The Red Hat Quay superuser has no special privilege related to deleting expired images from user repositories. There is no central mechanism for the superuser to gather information and act on user repositories. It is up to the owners of each repository to manage expiration and the deletion of their images.

Tag expiration can be set up in one of two ways:

  • By setting the quay.expires-after= LABEL in the Dockerfile when the image is created. This sets a time to expire from when the image is built.

  • By selecting an expiration date on the Red Hat Quay UI. For example:

    Change tag expiration under the Options icon or from the EXPIRES column

4.2.1. Setting tag expiration from a Dockerfile

Adding a label, for example, quay.expires-after=20h by using the docker label command causes a tag to automatically expire after the time indicated. The following values for hours, days, or weeks are accepted:

  • 1h
  • 2d
  • 3w

Expiration begins from the time that the image is pushed to the registry.

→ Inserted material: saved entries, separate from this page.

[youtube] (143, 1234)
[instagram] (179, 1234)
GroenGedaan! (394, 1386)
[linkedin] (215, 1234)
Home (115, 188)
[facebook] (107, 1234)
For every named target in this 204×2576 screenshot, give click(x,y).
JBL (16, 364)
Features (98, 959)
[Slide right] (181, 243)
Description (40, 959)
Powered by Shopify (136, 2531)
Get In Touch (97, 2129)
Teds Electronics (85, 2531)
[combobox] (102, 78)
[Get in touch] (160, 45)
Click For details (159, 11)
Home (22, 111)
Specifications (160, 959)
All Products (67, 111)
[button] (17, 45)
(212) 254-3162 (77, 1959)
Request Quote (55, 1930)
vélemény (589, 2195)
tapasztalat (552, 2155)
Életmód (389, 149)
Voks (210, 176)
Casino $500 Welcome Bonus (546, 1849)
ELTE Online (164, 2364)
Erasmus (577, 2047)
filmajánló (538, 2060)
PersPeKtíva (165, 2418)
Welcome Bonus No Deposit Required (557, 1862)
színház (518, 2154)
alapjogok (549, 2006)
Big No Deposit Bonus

4.2.2. Setting tag expiration from the repository

Tag expiration can be set on the Red Hat Quay UI.

Procedure

  1. Navigate to a repository and click Tags in the navigation pane.
  2. Click the Settings, or gear icon, for an image tag and select Change Expiration.
  3. Select the date and time when prompted, and select Change Expiration. The tag is set to be deleted from the repository when the expiration time is reached.

4.3. Viewing Clair security scans

Clair security scanner is not enabled for Red Hat Quay by default. To enable Clair, see Clair on Red Hat Quay.

Procedure

  1. Navigate to a repository and click Tags in the navigation pane. This page shows the results of the security scan.
  2. To reveal more information about multi-architecture images, click See Child Manifests to see the list of manifests in extended view.
  3. Click a relevant link under See Child Manifests, for example, 1 Unknown to be redirected to the Security Scanner page.
  4. The Security Scanner page provides information for the tag, such as which CVEs the image is susceptible to, and what remediation options you might have available.
Note

Image scanning only lists vulnerabilities found by Clair security scanner. What users do about the vulnerabilities are uncovered is up to said user. Red Hat Quay superusers do not act on found vulnerabilities.